“Kind words can be short and easy to speak,
but their echoes are truly endless.” Mother Teresa
Mother Theresa is one of my favorite sources of wisdom. I quote her often, along with other great prophets and sages that include Forest Gump, Maya Angelou, my grandmother, Hope Shackelford (my 7th grade English teacher), and, of course — Porky Pig. Across the years, they’ve always come to my rescue when I find myself in need of a few short words to express a powerful thought.

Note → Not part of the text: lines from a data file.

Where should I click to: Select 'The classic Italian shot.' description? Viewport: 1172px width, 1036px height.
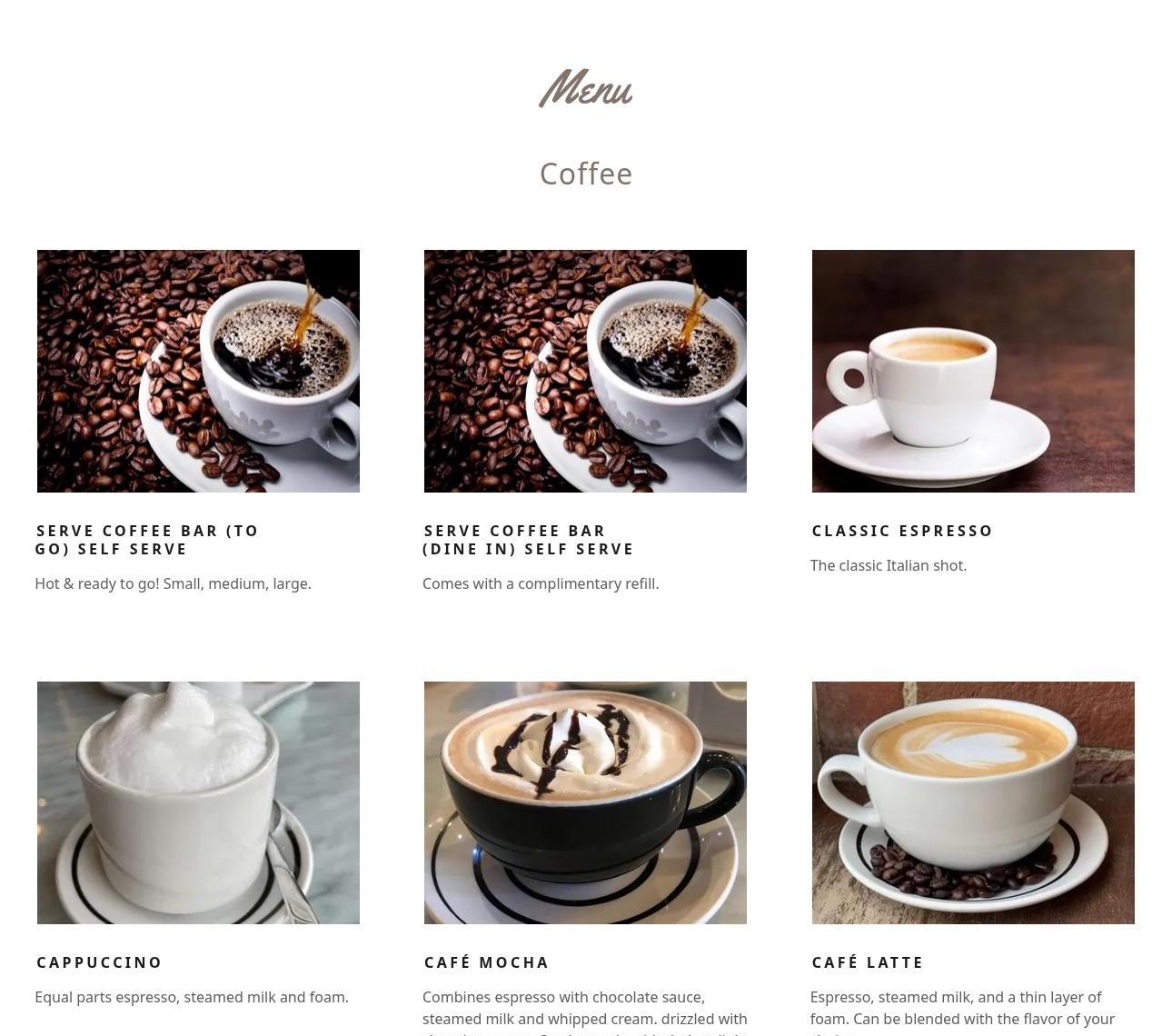point(889,565)
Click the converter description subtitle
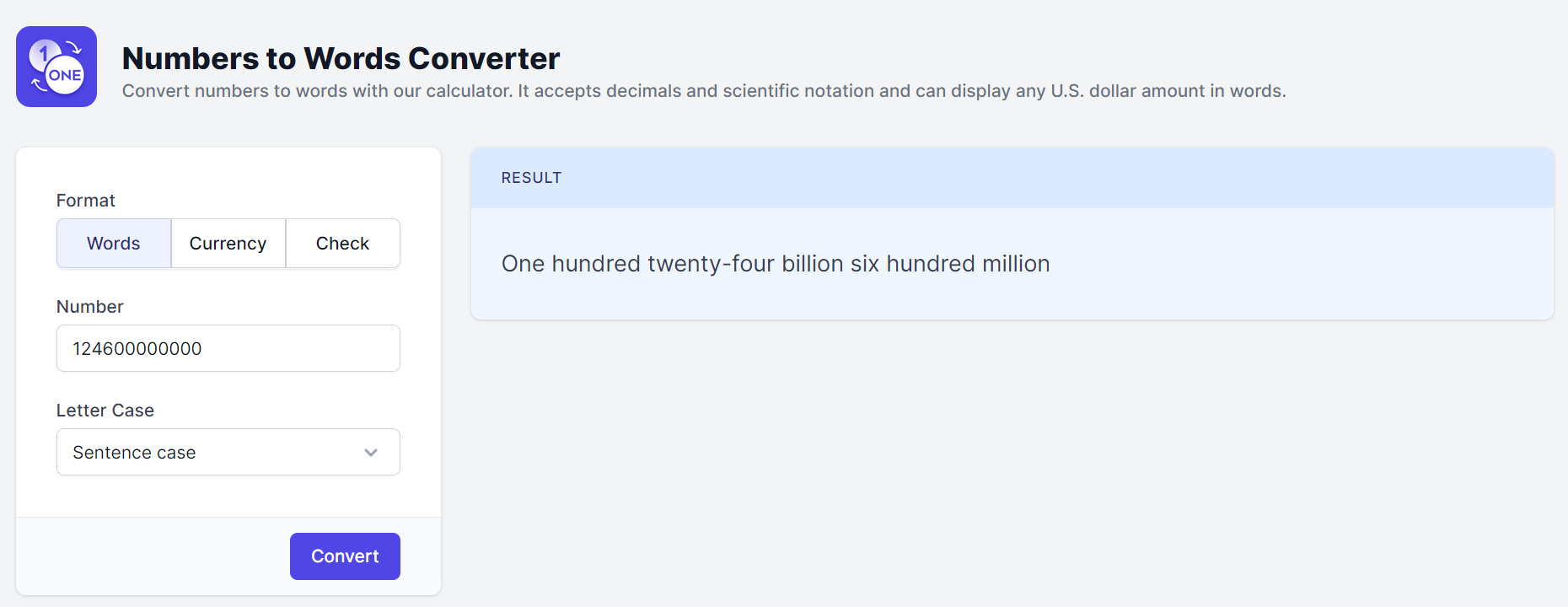Screen dimensions: 1568x607 [704, 91]
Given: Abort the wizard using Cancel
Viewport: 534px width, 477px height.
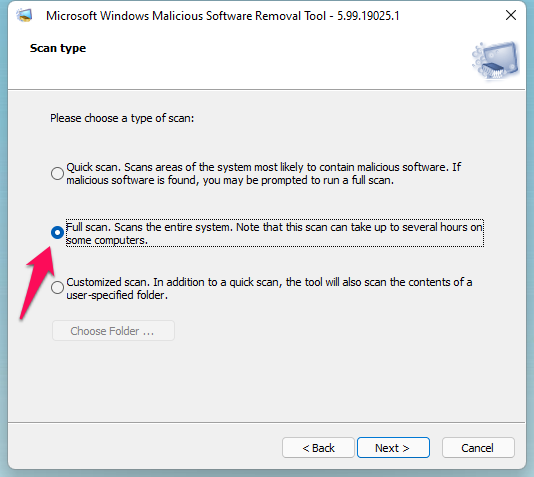Looking at the screenshot, I should (478, 448).
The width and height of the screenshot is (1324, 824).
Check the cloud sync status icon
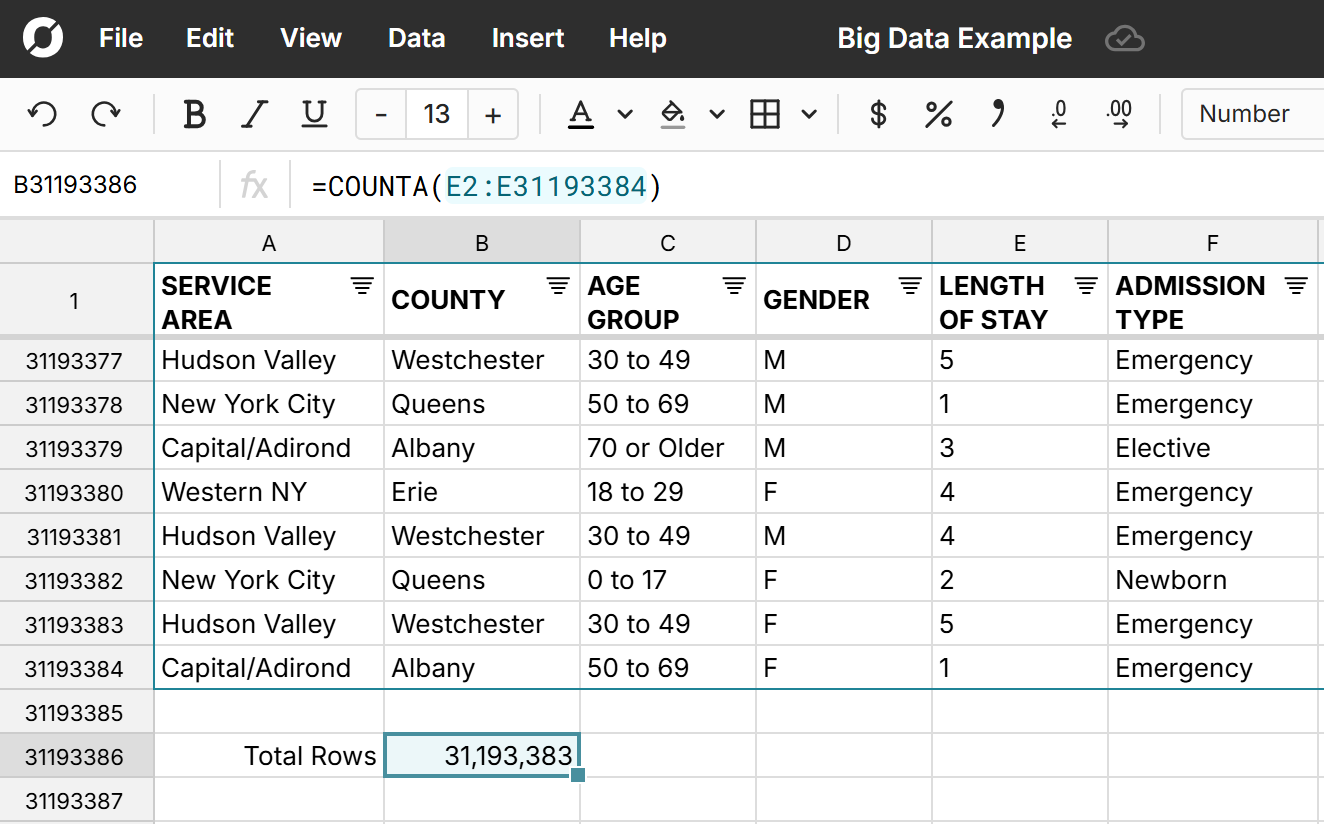(x=1125, y=39)
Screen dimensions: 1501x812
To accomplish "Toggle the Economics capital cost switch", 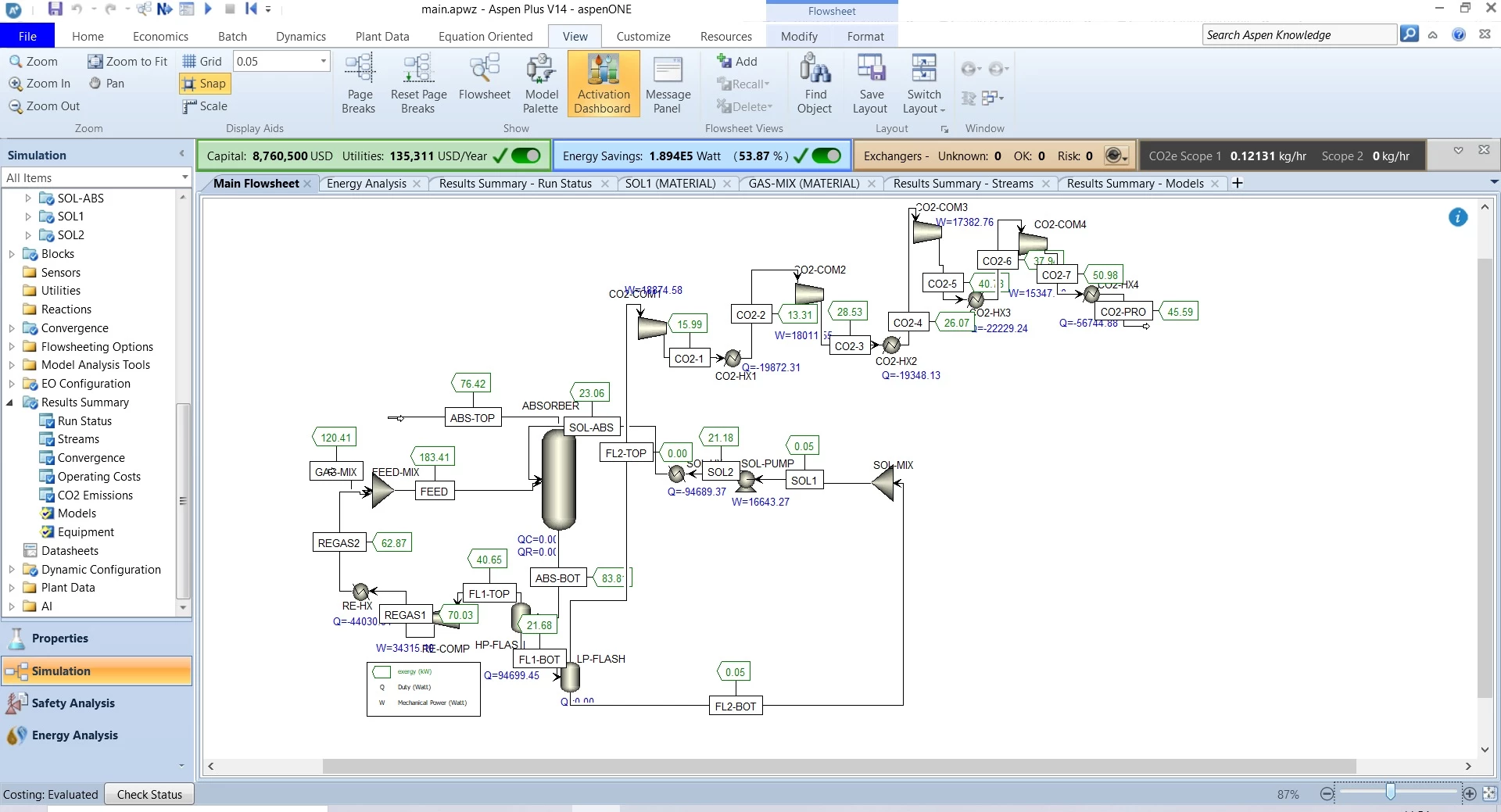I will (526, 156).
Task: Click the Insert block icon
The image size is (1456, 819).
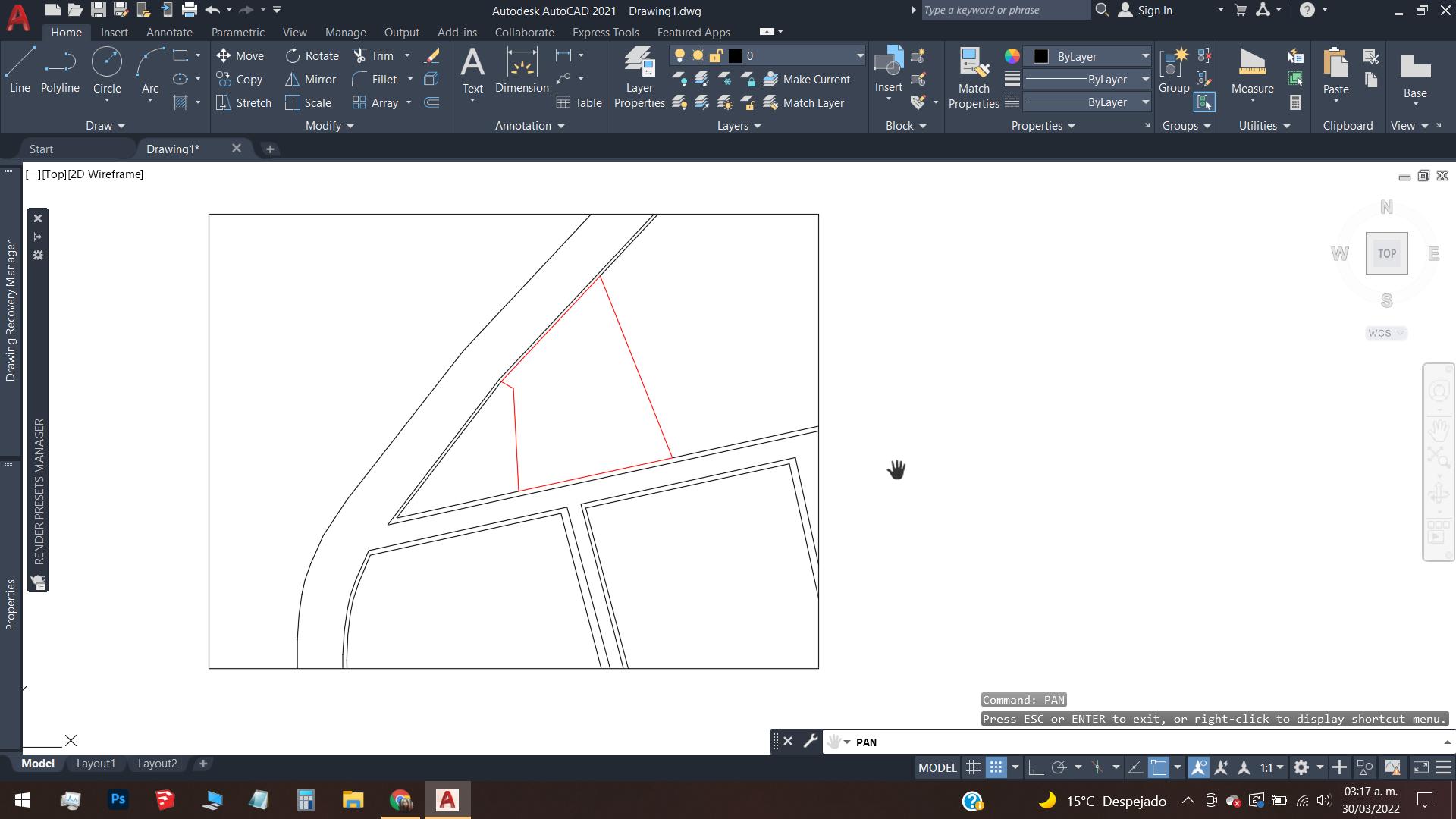Action: coord(888,68)
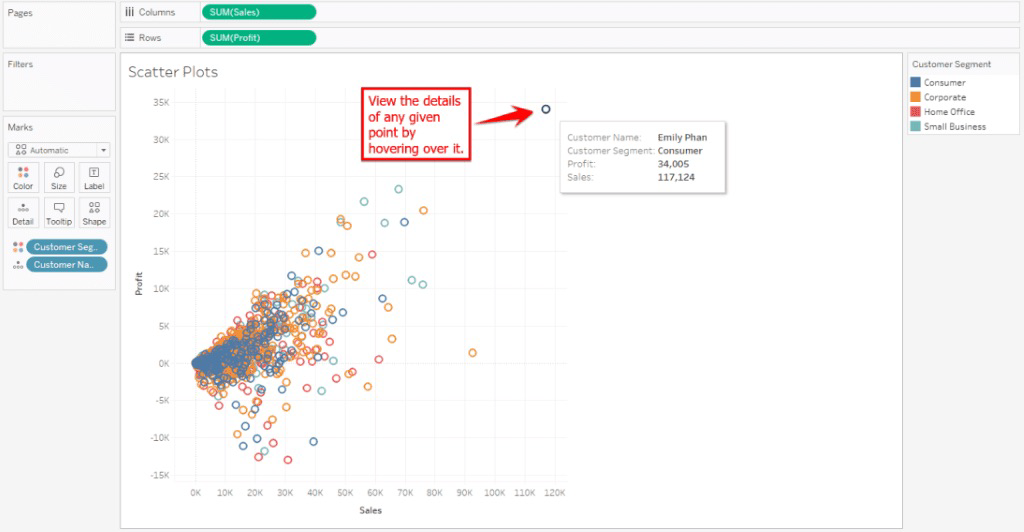Select the SUM(Sales) pill on Columns
The image size is (1024, 532).
pyautogui.click(x=258, y=12)
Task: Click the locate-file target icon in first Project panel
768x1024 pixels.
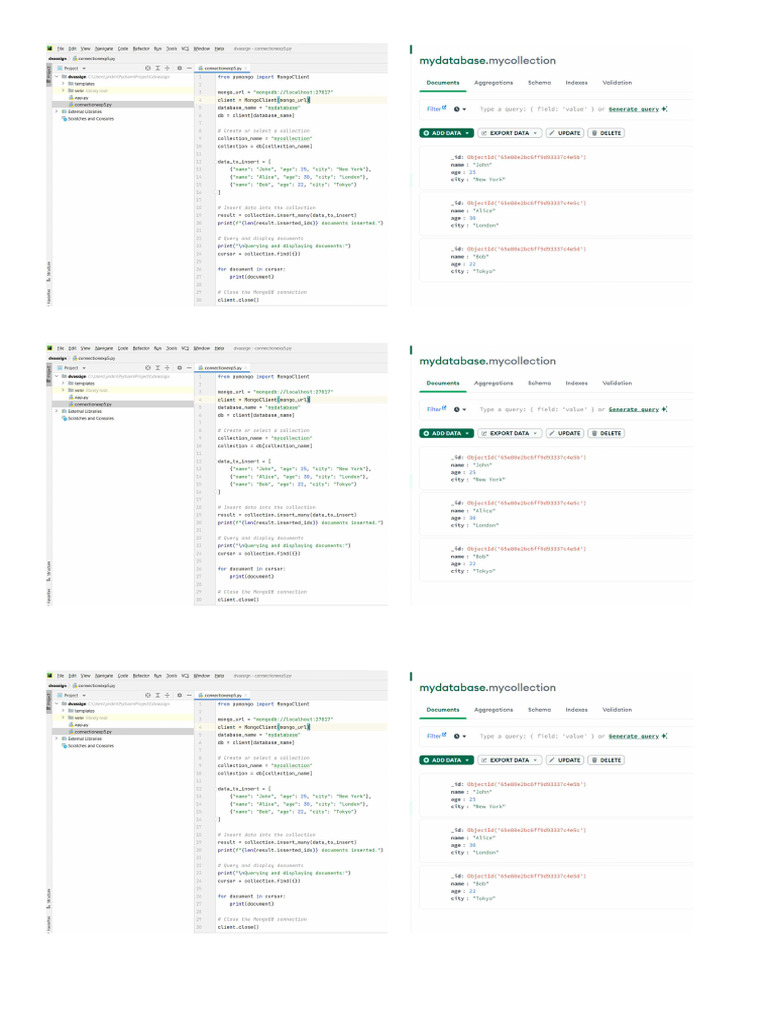Action: 148,68
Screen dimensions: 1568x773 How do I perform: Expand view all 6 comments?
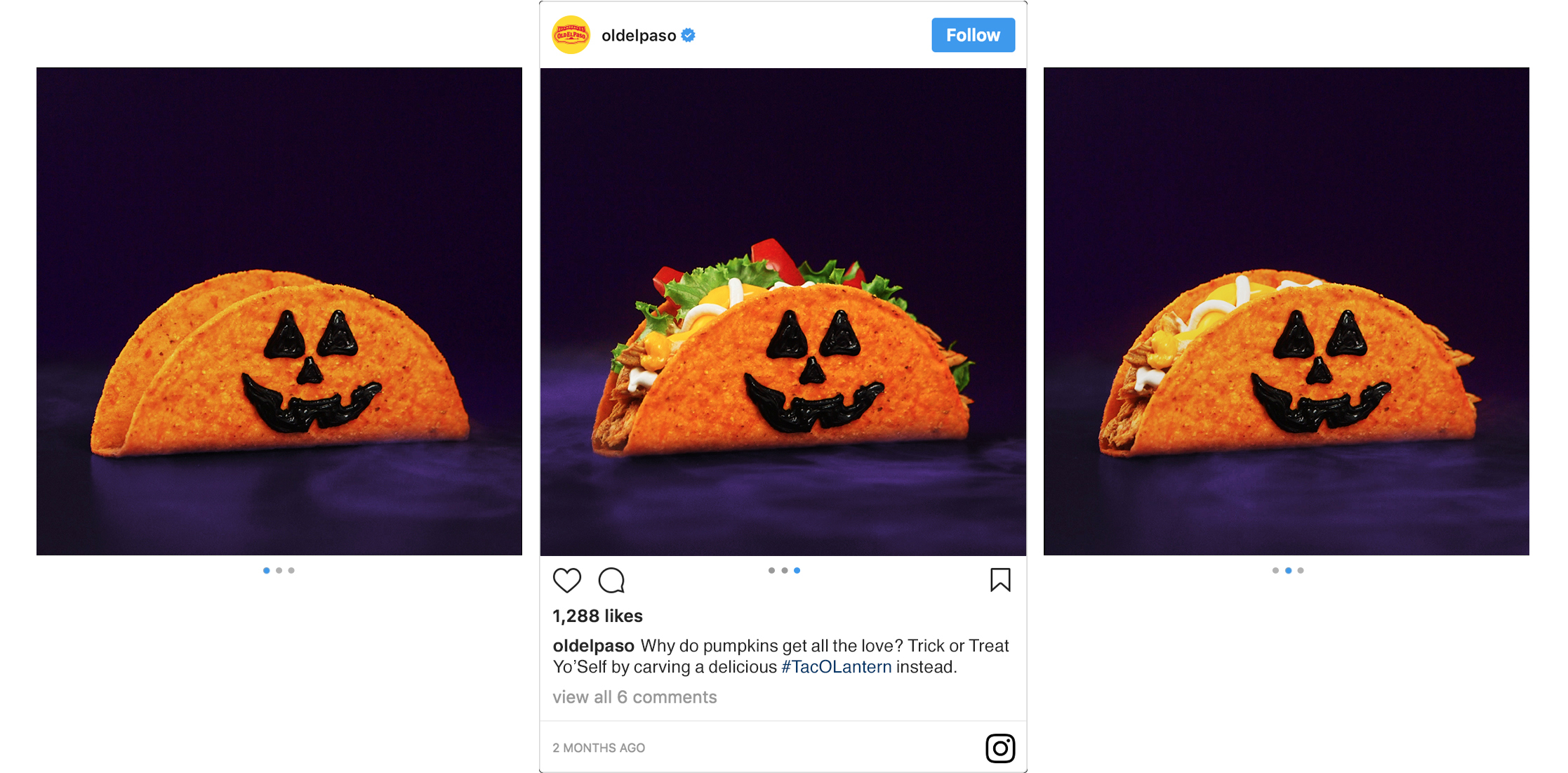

The written word must stand alone and communicate everything — precise meaning, “tone” of voice, emotions, level of importance. When you set your words free across cultures and languages, it becomes even more important to choose each of those words wisely, with some care given to the precise message you wish to communicate. Many the marketing team has found their best efforts (and sometimes MILLIONS of dollars wasted to folly) when they discover their “baby” of a product name, their tagline of perfection, does not translate into major world languages and land well. One car company named their new car, did their homework, and woke up to the horror the morning after launch to discover their name meant “broken, cannot be fixed” in a key world language. Of course, my favorite debacle is the sad news that the creative team at Microsoft faced after months of work on BING! (the search engine). They launched it … and the first article headline in retort came back. “BING!?? … Ahhhh …. But It’s Not Google!” Often the written word can stand bare, naked and ugly, glaring off a computer screen or piece of paper, and simply be received as harsh, judging and failing to communicate what the writer intended.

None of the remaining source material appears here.